The final count on Wednesday of a leadership ballot gave Mofaz 61.7 percent of the vote to Livni’s 37.2 percent. The upset was a rare flash of drama in an unusually placid political scene dominated by Prime Minister Benjamin Netanyahu’s right-wing coalition, which has shown few of the cracks that have brought down past multi-party governments.
Livni, a former foreign minister and peace negotiator, was widely expected to announce her retirement from politics.
Her quest for the premiership in an election in 2009 after Ehud Olmert resigned as prime minister and Kadima leader in a corruption scandal, had invited comparisons to another Israeli woman leader, the late Golda Meir.
“I called Shaul Mofaz and wished him good luck. These are the results,” Livni, flashing a flustered smile, said in a rushed statement at her Tel Aviv headquarters.
Opinion polls have shown Kadima on course to lose more than half of its 28 seats in Israel’s 120-member parliament in the next election due next year.
But pundits, citing the Iranian-born Mofaz’s security credentials, give him more of a fighting chance than Livni in battling to unseat Netanyahu, whose tough talk on Iran’s nuclear programme has raised international concern of possible Israeli military action.
“I wish Mr. Mofaz long years as opposition chairman,” said Ofir Akunis, a Likud legislator, quickly taking aim at the new challenger and describing Kadima as “a party that has lost the public’s trust.”

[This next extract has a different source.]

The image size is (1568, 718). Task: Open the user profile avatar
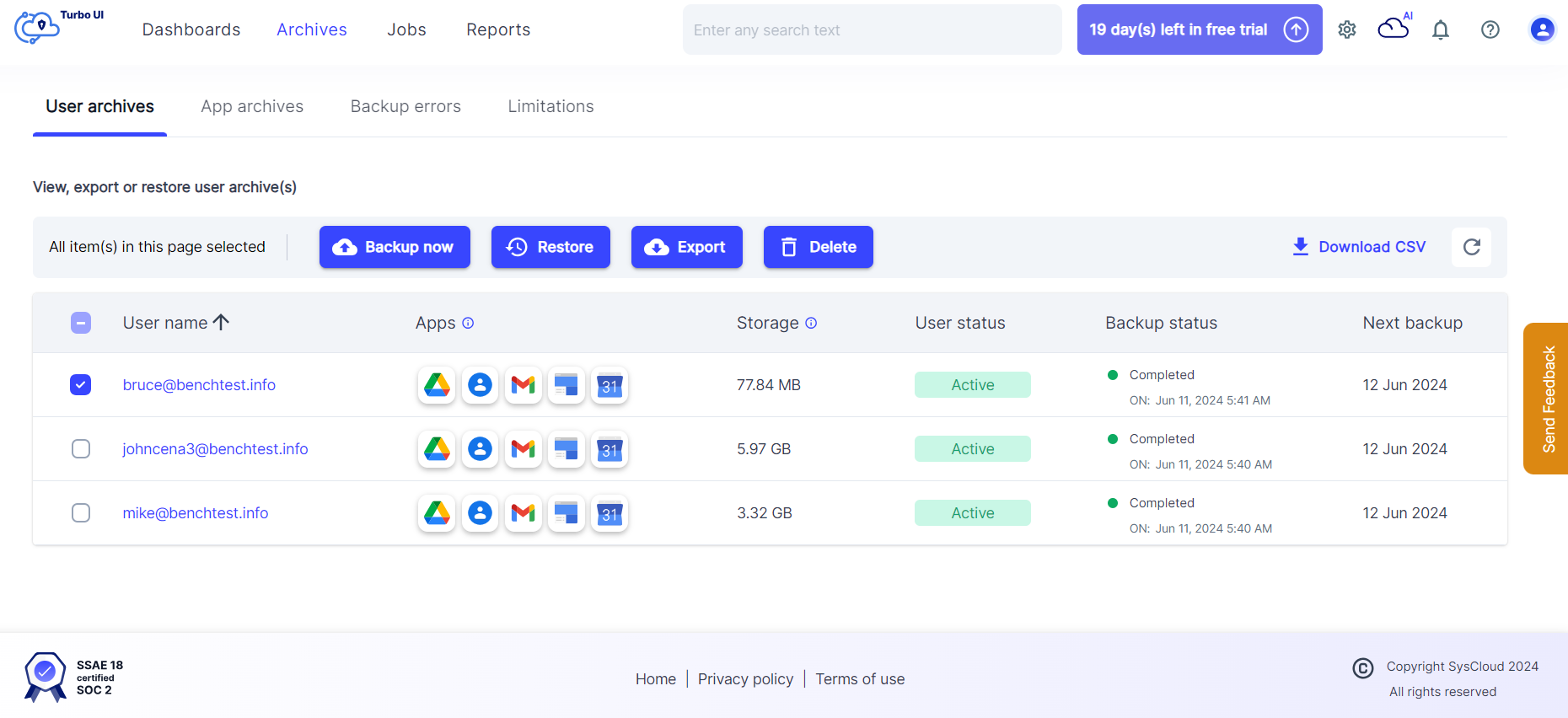pyautogui.click(x=1541, y=29)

Mofaz, who immigrated from Iran as a child, was the armed forces’ chief of staff from 1998 to 2002 before serving as defense minister from 2002 to 2006. Those periods included a Palestinian uprising and an Israeli pullout from Gaza.

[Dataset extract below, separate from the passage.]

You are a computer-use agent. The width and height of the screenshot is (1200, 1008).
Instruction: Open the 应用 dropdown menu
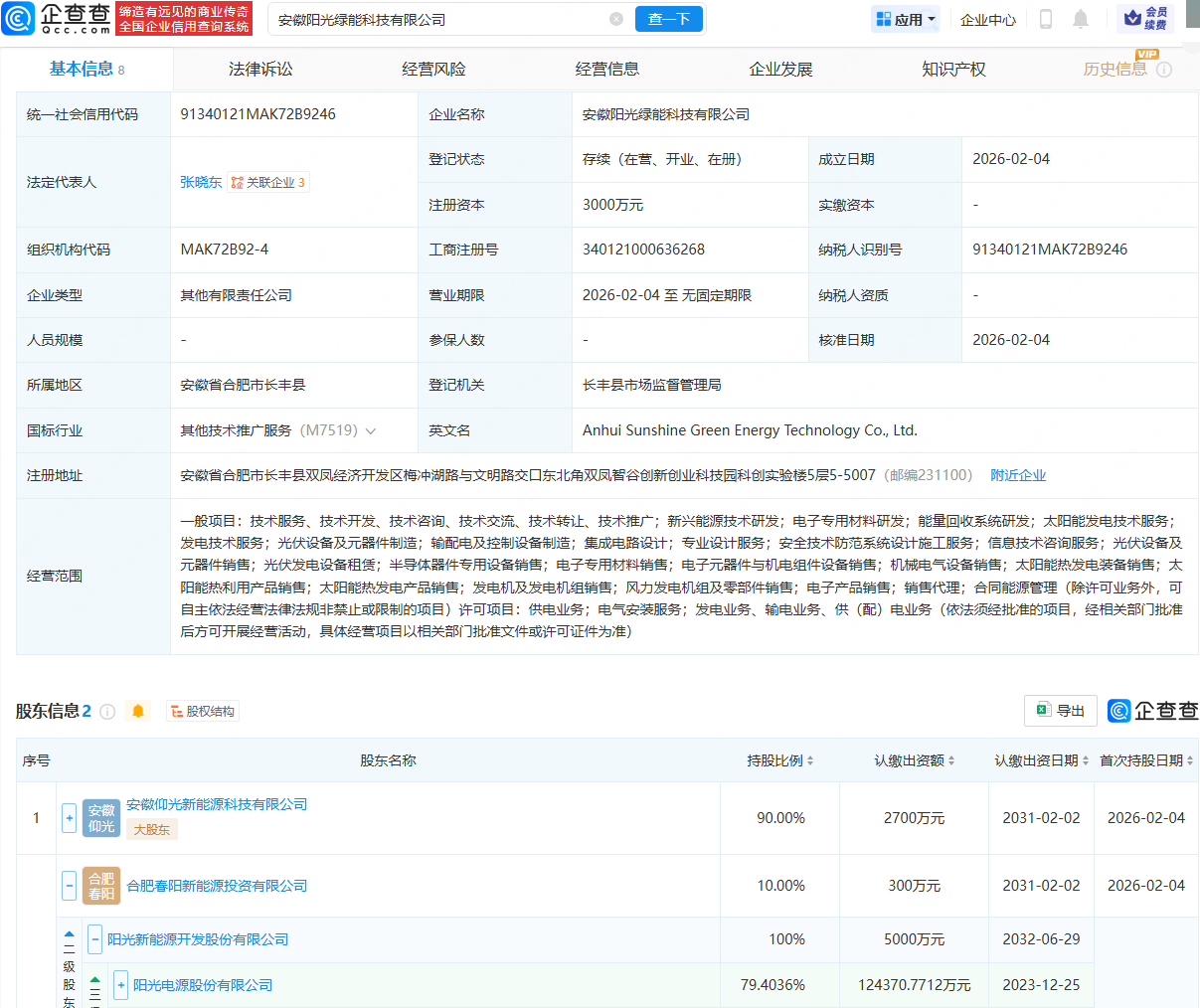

From the opposition benches, Mofaz proposed a peace plan in 2009 that called for the establishment of a Palestinian state with temporary borders followed by talks on permanent frontiers.
He suggested at the time that Israel annex major Jewish settlement blocs in the occupied West Bank under a peace deal but said some isolated settlements would have to be evacuated.